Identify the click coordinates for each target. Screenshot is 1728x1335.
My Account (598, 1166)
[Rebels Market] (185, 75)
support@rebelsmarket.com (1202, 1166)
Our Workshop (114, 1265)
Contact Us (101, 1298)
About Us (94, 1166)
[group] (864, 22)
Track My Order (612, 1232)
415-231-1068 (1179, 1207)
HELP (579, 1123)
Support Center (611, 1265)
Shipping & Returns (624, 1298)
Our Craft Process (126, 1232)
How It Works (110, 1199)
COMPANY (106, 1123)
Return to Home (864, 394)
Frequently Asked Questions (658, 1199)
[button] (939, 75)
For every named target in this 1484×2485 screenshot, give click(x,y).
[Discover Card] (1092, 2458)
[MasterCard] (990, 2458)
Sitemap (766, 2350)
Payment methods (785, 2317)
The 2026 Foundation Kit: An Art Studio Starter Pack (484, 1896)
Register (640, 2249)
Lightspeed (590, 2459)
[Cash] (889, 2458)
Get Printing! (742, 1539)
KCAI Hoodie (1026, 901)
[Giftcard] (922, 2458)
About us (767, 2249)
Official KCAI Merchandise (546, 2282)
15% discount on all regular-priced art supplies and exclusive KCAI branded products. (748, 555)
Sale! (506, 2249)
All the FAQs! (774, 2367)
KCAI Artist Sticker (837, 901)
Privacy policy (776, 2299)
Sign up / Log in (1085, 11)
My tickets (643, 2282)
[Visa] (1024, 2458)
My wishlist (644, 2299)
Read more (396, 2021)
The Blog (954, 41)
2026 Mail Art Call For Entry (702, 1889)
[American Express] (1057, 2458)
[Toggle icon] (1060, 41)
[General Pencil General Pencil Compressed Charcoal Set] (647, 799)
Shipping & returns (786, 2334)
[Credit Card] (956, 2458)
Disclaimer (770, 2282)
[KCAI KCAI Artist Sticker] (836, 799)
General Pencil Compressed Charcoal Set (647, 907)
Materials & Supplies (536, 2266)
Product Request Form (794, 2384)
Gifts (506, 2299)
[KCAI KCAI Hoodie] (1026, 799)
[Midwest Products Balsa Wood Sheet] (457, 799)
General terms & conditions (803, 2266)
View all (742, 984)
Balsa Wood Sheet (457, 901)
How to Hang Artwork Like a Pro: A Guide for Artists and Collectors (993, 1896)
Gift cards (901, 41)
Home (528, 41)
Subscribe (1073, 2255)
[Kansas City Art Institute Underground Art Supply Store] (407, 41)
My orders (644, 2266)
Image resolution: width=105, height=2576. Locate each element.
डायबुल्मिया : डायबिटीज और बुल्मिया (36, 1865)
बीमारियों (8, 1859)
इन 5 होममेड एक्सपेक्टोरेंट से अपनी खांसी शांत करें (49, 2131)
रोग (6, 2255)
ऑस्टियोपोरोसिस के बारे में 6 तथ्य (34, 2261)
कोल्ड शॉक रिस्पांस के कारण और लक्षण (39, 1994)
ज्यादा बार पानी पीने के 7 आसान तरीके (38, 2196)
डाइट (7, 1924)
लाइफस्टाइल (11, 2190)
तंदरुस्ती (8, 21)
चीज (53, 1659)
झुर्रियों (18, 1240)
--------------------------------
ABOUT THIS TASK: Line by line, please copy the records above exactly.

TASK OUTPUT:
Identify the click coordinates for each target. Screenshot is 1728x1335.
My Account (598, 1166)
[Rebels Market] (185, 75)
support@rebelsmarket.com (1202, 1166)
Our Workshop (114, 1265)
Contact Us (101, 1298)
About Us (94, 1166)
[group] (864, 22)
Track My Order (612, 1232)
415-231-1068 (1179, 1207)
HELP (579, 1123)
Support Center (611, 1265)
Shipping & Returns (624, 1298)
Our Craft Process (126, 1232)
How It Works (110, 1199)
COMPANY (106, 1123)
Return to Home (864, 394)
Frequently Asked Questions (658, 1199)
[button] (939, 75)
For every named target in this 1484×2485 screenshot, give click(x,y).
[Discover Card] (1092, 2458)
[MasterCard] (990, 2458)
Sitemap (766, 2350)
Payment methods (785, 2317)
The 2026 Foundation Kit: An Art Studio Starter Pack (484, 1896)
Register (640, 2249)
Lightspeed (590, 2459)
[Cash] (889, 2458)
Get Printing! (742, 1539)
KCAI Hoodie (1026, 901)
[Giftcard] (922, 2458)
About us (767, 2249)
Official KCAI Merchandise (546, 2282)
15% discount on all regular-priced art supplies and exclusive KCAI branded products. (748, 555)
Sale! (506, 2249)
All the FAQs! (774, 2367)
KCAI Artist Sticker (837, 901)
Privacy policy (776, 2299)
Sign up / Log in (1085, 11)
My tickets (643, 2282)
[Visa] (1024, 2458)
My wishlist (644, 2299)
Read more (396, 2021)
The Blog (954, 41)
2026 Mail Art Call For Entry (702, 1889)
[American Express] (1057, 2458)
[Toggle icon] (1060, 41)
[General Pencil General Pencil Compressed Charcoal Set] (647, 799)
Shipping & returns (786, 2334)
[Credit Card] (956, 2458)
Disclaimer (770, 2282)
[KCAI KCAI Artist Sticker] (836, 799)
General Pencil Compressed Charcoal Set (647, 907)
Materials & Supplies (536, 2266)
Product Request Form (794, 2384)
Gifts (506, 2299)
[KCAI KCAI Hoodie] (1026, 799)
[Midwest Products Balsa Wood Sheet] (457, 799)
General terms & conditions (803, 2266)
View all (742, 984)
Balsa Wood Sheet (457, 901)
How to Hang Artwork Like a Pro: A Guide for Artists and Collectors (993, 1896)
Gift cards (901, 41)
Home (528, 41)
Subscribe (1073, 2255)
[Kansas City Art Institute Underground Art Supply Store] (407, 41)
My orders (644, 2266)
Image resolution: width=105, height=2576. Locate each element.
डायबुल्मिया : डायबिटीज और बुल्मिया (36, 1865)
बीमारियों (8, 1859)
इन 5 होममेड एक्सपेक्टोरेंट से अपनी खांसी शांत करें (49, 2131)
रोग (6, 2255)
ऑस्टियोपोरोसिस के बारे में 6 तथ्य (34, 2261)
कोल्ड शॉक रिस्पांस के कारण और लक्षण (39, 1994)
ज्यादा बार पानी पीने के 7 आसान तरीके (38, 2196)
डाइट (7, 1924)
लाइफस्टाइल (11, 2190)
तंदरुस्ती (8, 21)
चीज (53, 1659)
झुर्रियों (18, 1240)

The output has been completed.